- [Extract to read]
* * *

Rommani Nart prison museum

  
  - darkometer rating:  8 -
 
A former prison in the heart of Bangkok, Thailand, now partly converted into a museum – and an exceptionally dark one at that, its section about capital punishment in particular. 

>More background info

>What there is to see

>Location

>Access and costs

>Time required

>Combinations with other dark destinations

>Combinations with non-dark destinations

>Photos

 
More background info: this former corrections centre and maximum security and remand prison for Thailand's capital Bangkok was built in 1890 – and what the present museum covers mostly pertains to the olden days of a brutal retribution system of corporal punishments and executions. Not that Thailand is over this altogether – there's still capital punishment … and its "modern" method is also covered in the museum.
 
Don't get the place confused with the infamous "Bangkok Hilton", which is the Bang Kwang Central Prison (where apparently such a museum used to be housed), although sometimes the Klong Prem Prison is attributed this epithet too. Both are still functional.

* * *

- [Task prompt] List every section link shown in the menu near the top of the Rommani Nart prison museum page.

(Pixel coordinate grounding data)
* * *

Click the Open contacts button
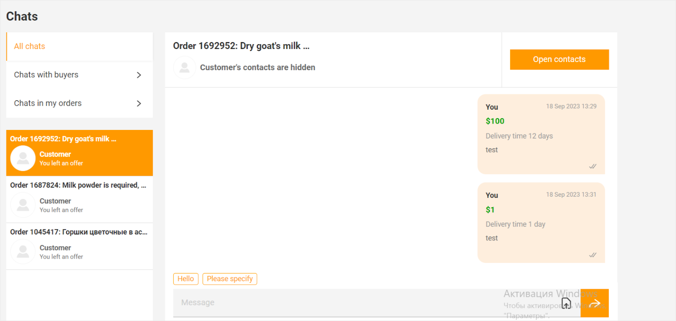pos(559,59)
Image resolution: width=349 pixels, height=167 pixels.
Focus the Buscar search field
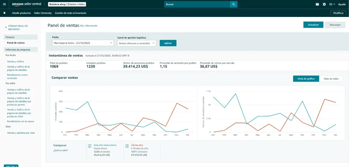(x=197, y=4)
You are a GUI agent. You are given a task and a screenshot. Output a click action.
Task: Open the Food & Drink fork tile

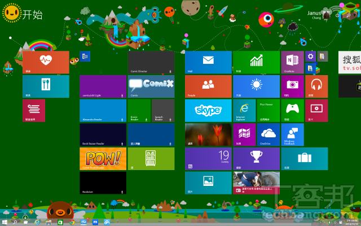pyautogui.click(x=46, y=86)
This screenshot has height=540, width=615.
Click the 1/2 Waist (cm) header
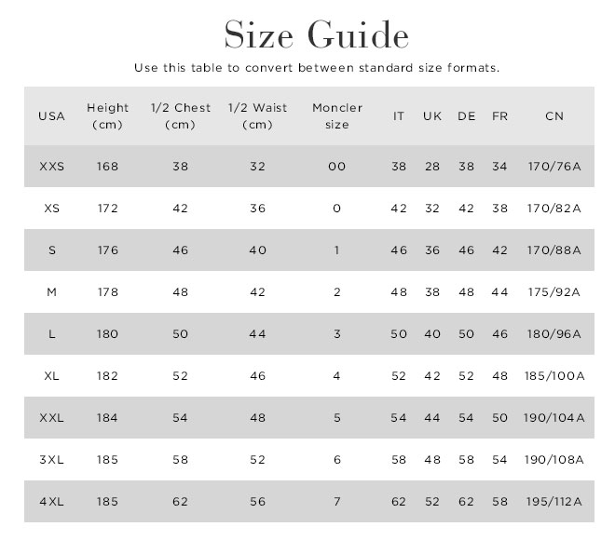click(x=257, y=116)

* * *

- [Solution]
More background info
What there is to see
Location
Access and costs
Time required
Combinations with other dark destinations
Combinations with non-dark destinations
Photos